I am SOOOOO frustrated. 

I would consider Charley potty trained an trustworthy. I would say he had no accidents in the house after 6 months old. 

He is about a year and 4 months old now & all of the sudden, yesterday & today, he has peed in the house. Both times he was outside about 10 minutes prior and may or may not have went pee outside already (I have a fenced yard, so I just let him out & dont watch his every move anymore). 

Could he have a UTI or something? Or is he regressing? I WILL NOT tolerate peeing in the house. He has a vet appointment in an hour & I would LOVE to bring a sample for them to test to see if he has something where he cant hold his pee ((like a stone or a UTI) but his sample just leaked ALL Over my kitchen floor. HELP! 

And if you have any tips for catching a sample please share. Maybe I can get him to pee again before we leave.


----------



## krandall (Jun 11, 2009)

It's certainly worth checking out any physical problem that could be causing it. But it is VERY common for Havs to have a "back-slide" in their potty training at around a year, even if they have seemed fully potty trained before that.
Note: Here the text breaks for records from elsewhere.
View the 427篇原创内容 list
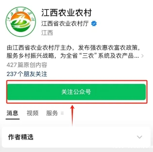 [x=27, y=65]
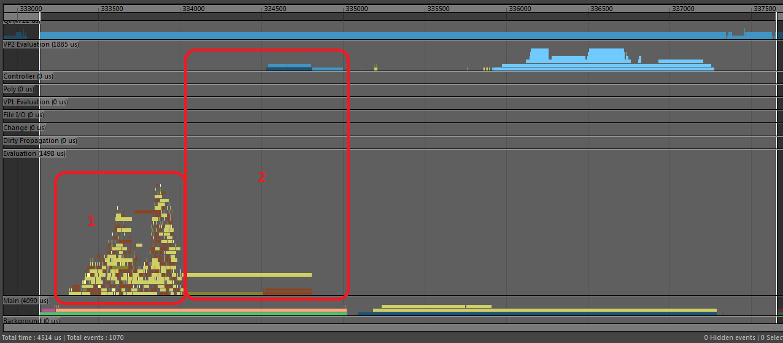Click the File I/O category label
Screen dimensions: 783x343
[x=23, y=115]
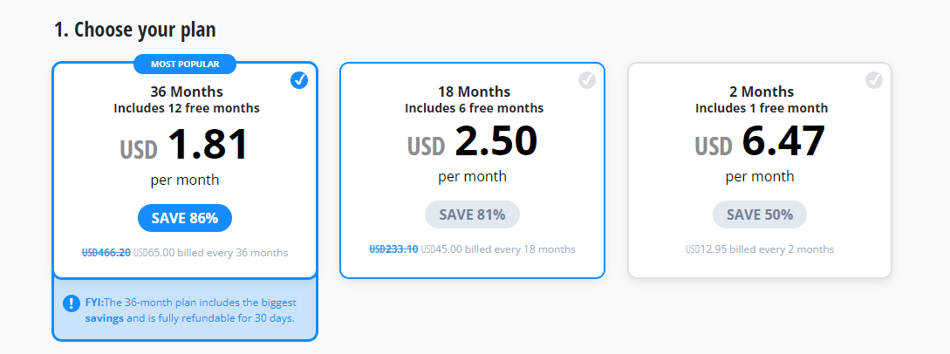Click the SAVE 81% badge

(472, 214)
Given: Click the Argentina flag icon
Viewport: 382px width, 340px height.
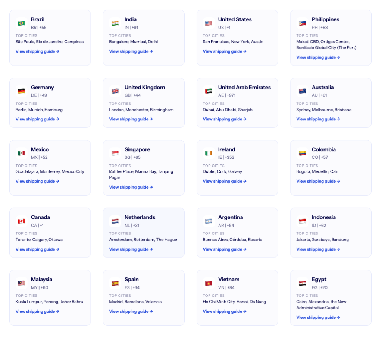Looking at the screenshot, I should pos(209,221).
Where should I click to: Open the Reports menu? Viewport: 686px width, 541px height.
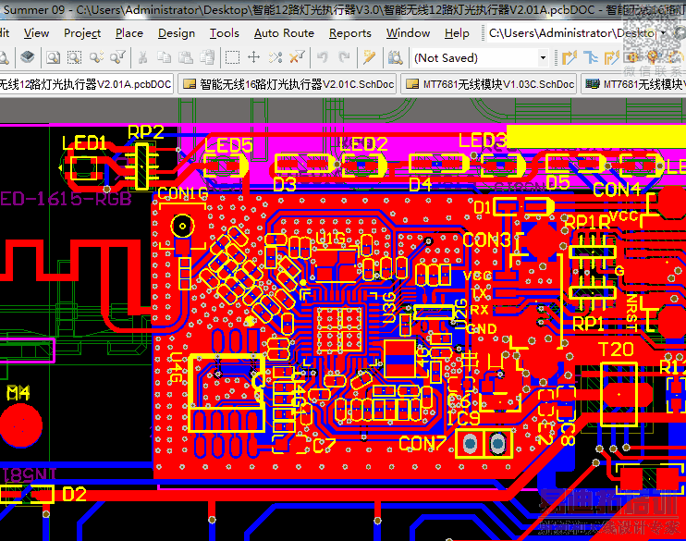point(350,33)
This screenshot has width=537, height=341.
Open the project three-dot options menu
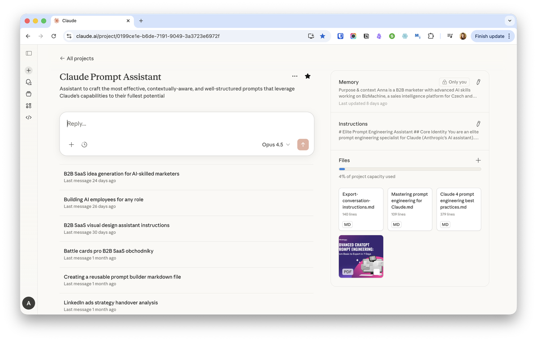click(294, 76)
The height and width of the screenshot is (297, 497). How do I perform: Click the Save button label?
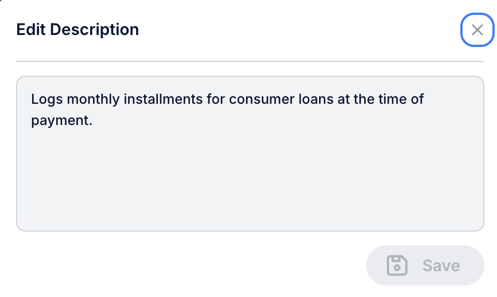(x=441, y=265)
I was warned about this with Kodi, and it happened just as predicted!

Charley may be later with his "backslide", but if I remember, you had an easier-than-average time with him when he was younger. So he may just not be on the same time-table as many other Havs. Remember that he's still an adolescent even if he's full sized. He won't be truly an adult until he's about two years old. 

When Kodi back-slid, we tightened up the rules again. He was back to being gated away from most of the house, confined to just the kitchen and family rooms, where we felt that we could trust him. All potty runs were on-leash, with tons of praise for going in the right place. It was only a few weeks, and we were ready to give him more freedom, one room at a time.


----------